Apart from this outward, and fraudulent, display of affluence in our free hotel accommodation (the overdraft still exists), we also partook of some gentler pursuits that were more in keeping with our age, rather than going nightclubbing in Slough. These more sedate activities included a nice lunch in a gastro-pub, a walk along the River Thames and a visit to The Savill Garden in Windsor Great Park. By the way, I don’t think the latter has anything to do with Jimmy Saville. Unless it did, and they thought the most economical renaming solution was to erase the ‘e’ from all the signage.
The Savill(e) Garden is as upper middle-class as it sounds, with definitely more tweed on display than Lycra. Indeed I was probably the only one wearing Lycra. I really am beginning to feel that my punk days are behind me now as I actually enjoyed mooching around the flower beds. I’m even considering joining the National Trust, if I don’t get black-balled.

There was an ulterior motive for my visit as the garden was hosting an outdoor sculpture event. So whilst my wife was admiring the dahlias I was busy rubbing my chin at some contemporary art. The event was rather lazily entitled ‘Art in the Garden’, no doubt a name that a committee safely came up with after more outlandish titles such as ‘Sculpture n’ Shit’ had been rejected.

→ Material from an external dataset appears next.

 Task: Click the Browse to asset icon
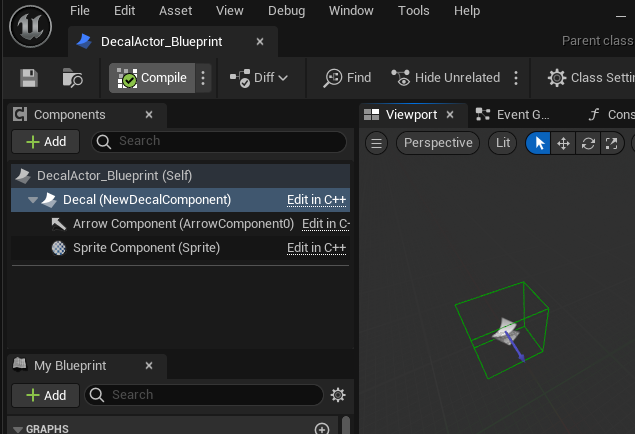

I wouldn’t say it was one of the most radical of artistic events I’ve ever been to, Tracey and Damien were conspicuously absent and there was no naked self-mutilation, but it filled a morning. As it was the morning after my first alcoholic drink in two months it was just as well that it wasn’t anything too challenging. I had rather overdone my return to the sauce the night before. On the plus side I did get to make my own contribution to the exhibition with a shock-art piece called ‘Vomit Amongst the Dahlias’.*
*Dear National Trust…please ignore the last sentence. I promise to behave. If it helps with my application I already have the car-window sticker. It was on the car when I bought it and, try as I might, I can’t get the bugger off.